Farm (The Past is a Foreign Country)

Just past the Alms Houses, the narrow road begins to climb up through the valley; there are wooded slopes on either side, which in springtime, are carpeted with the brilliance of bluebells. Halfway up, there is a gate on the left, and a track; this rises through the woodland and into lush green pastures, which are dotted with fawn coloured Jersey cows, there are sheep on the distant hillside. 

Ahead – the house, pale sandstone, 18th century, solid and handsome. To the left of the house is a smaller track, leading down to stables and an ancient barn, which is said to be Tudor – it houses a tractor that looks almost as old as the barn itself.

We had finally left Manchester after another poisonous, smog-filled winter. I had been ill again; I was every winter. The doctor had said it was imperative, considering my bronchitic condition, that we moved somewhere with fresh air. We moved to a village in Cheshire and for the first time in my life, I began to feel well.

My father had told me that now I was 15, I had to get myself a weekend or holiday job, to help with the family expenses. I was heading up the drive to answer an advert – “Youth required, as a general farm help. Some heavy lifting”

This became both the steepest learning curve, and the most enjoyable year of my life. Rather a lot of lifting it transpired; bales of hay, full churns of milk, large stone troughs, the list was endless – plus driving a tractor, building work, and eating! 

My appetite became enormous, eating huge sandwiches in the big farmhouse kitchen, and when I could afford it, fish, chips, mushy peas, pies, tripe; everything I could buy from the local Chippy!

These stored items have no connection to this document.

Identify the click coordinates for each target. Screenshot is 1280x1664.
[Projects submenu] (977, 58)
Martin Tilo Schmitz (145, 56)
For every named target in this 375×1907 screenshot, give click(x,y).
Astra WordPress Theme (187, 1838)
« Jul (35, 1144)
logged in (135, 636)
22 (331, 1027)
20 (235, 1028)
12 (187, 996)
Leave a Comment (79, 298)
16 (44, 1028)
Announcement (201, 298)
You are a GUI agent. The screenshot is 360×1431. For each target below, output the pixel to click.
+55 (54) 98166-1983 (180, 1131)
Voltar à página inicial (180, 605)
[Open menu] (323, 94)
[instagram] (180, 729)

A new life of the farm began to unfold. The realisation dawned that whenever I took a cow on heat into the yard and went to get the bull, mysteriously, the whole family from the youngest to the oldest would turn up, and just as mysteriously disappear when the bull was taken away.

I grew stronger and happier, and by late summer haymaking, brown and tireless. The sun set on golden fields, at the end of each satisfying day. Soon, a frost followed, and the warmth of the kitchen became a retreat from the increasing cold. An Aga, to warm the odd lamb abandoned by its mother; the grandfather clock, which ticked away time, and seemed to say “E-tern-ity, e-tern-ity”; the kitchen was the heart of the house.

The farmer broke his arm. With his instructions, I delivered a breached calf. I managed to turn the calf around inside the cow. The calf fell onto the straw and lay still. The cow began to lick her, then the calf seemed to wake up and began to suckle her mother; I had just witnessed the beginning of the miracle of life.

The farmer’s daughter, who was my age, became my first love; we vowed that one day we would be married. Ah! Teenage love!

The sound of cattle lowing, distant sheep on the hillside, chickens clucking in the warmth of the barn and the sweet smell of silage were ever-present.

All of this is gone now. The farm fields are a golf course, with a few artificial hills, sand pits and ponds. The Farm house is an ‘Exclusive Club House’. The old barn, a Themed Restaurant, and the stable, where I took part in the beginnings of new life, the ‘Pro Golf Shop’.  I have never been back to see it – I have never wanted to. 

“The past is a foreign country; they do things differently there”.